----- Entries supplied

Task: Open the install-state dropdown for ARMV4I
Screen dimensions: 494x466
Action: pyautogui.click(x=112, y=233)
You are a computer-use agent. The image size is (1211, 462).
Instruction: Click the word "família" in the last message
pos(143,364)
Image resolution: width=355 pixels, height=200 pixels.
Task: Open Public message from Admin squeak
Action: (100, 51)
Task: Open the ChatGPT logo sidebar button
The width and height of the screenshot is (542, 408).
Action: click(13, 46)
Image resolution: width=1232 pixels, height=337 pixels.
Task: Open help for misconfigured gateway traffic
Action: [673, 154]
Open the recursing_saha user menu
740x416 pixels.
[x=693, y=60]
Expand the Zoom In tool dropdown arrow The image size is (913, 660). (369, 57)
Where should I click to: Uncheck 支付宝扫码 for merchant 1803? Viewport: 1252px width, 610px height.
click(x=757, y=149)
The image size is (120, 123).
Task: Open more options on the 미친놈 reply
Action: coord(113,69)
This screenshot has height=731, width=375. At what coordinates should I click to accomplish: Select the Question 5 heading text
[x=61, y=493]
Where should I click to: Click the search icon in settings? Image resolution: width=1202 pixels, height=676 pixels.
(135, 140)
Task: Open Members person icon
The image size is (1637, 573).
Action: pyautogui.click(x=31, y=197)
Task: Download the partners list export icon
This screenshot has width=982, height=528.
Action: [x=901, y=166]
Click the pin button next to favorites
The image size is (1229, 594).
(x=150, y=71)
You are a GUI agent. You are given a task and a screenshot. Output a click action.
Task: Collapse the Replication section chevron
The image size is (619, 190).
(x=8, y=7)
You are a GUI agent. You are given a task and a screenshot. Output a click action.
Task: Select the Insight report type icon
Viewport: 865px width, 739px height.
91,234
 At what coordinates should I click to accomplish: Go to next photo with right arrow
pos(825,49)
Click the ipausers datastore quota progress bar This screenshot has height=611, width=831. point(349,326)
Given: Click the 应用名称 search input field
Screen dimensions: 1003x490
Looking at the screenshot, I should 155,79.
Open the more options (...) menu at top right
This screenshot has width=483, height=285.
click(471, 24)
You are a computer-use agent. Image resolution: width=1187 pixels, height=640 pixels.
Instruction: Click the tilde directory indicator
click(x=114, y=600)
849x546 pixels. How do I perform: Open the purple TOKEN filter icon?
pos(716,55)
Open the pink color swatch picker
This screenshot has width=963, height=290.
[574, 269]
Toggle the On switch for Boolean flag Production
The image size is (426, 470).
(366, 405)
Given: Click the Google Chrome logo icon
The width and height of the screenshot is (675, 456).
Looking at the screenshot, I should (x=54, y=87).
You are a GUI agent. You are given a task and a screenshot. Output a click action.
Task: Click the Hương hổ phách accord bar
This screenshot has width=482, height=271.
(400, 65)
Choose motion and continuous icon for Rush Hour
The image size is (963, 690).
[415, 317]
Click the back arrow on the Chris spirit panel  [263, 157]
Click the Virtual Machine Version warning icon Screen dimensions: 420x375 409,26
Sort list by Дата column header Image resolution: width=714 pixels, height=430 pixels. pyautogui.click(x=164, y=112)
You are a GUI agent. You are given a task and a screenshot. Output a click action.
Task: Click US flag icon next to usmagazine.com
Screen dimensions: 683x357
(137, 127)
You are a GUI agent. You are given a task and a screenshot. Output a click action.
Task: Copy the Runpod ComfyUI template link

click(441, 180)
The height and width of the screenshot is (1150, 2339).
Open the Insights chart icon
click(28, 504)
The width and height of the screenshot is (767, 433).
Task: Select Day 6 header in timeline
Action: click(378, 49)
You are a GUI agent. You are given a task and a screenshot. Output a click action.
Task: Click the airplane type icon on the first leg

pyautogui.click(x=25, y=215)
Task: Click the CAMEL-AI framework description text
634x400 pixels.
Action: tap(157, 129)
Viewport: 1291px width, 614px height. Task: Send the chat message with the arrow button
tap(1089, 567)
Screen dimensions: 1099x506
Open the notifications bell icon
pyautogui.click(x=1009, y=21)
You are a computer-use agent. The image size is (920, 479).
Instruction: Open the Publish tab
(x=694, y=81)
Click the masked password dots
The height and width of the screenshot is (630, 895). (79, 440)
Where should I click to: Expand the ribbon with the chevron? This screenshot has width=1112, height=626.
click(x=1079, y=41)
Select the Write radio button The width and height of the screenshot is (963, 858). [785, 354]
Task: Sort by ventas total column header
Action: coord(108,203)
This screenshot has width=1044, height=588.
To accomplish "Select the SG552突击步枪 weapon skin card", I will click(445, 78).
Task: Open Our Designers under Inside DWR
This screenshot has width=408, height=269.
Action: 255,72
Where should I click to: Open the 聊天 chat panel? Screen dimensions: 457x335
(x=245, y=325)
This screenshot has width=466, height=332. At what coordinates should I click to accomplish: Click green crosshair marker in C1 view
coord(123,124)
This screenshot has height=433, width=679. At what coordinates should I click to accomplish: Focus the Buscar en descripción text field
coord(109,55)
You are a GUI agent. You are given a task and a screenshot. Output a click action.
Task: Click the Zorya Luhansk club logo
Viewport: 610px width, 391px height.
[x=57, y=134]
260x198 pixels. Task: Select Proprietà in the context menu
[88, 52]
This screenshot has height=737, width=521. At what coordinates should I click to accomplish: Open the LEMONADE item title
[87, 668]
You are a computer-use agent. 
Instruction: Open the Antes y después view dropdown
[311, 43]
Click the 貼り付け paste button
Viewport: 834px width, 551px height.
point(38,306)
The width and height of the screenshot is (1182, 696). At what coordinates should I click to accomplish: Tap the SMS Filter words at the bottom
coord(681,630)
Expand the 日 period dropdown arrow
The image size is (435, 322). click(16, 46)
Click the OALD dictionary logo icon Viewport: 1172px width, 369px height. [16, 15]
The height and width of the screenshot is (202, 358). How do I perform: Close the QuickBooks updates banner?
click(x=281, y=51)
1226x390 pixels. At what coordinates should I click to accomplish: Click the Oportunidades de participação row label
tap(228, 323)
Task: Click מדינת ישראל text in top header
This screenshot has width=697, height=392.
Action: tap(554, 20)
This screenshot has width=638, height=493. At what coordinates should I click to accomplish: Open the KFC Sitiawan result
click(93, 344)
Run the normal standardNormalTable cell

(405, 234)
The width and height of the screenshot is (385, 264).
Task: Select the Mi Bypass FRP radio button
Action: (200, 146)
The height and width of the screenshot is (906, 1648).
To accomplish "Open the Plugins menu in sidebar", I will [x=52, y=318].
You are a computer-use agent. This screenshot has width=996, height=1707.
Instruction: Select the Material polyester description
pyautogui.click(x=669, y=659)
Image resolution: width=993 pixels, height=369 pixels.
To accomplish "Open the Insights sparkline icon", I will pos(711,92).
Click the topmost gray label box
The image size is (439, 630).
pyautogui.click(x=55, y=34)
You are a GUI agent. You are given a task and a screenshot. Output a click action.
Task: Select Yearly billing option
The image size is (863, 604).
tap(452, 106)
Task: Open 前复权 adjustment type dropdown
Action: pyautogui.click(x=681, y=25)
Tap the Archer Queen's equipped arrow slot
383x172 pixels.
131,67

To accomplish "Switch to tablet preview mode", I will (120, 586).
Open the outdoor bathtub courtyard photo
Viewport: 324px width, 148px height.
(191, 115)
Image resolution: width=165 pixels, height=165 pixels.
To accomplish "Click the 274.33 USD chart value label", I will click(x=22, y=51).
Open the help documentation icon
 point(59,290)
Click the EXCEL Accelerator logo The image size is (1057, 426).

----------

- [Task brief]
Wherever the word "logo" appears in the entries above, copy that whole line.

- [Your response]
Task: Open the ChatGPT logo sidebar button
Given: Click the Google Chrome logo icon
Task: Click the Zorya Luhansk club logo
Click the OALD dictionary logo icon Viewport: 1172px width, 369px height. [16, 15]
Click the EXCEL Accelerator logo The image size is (1057, 426).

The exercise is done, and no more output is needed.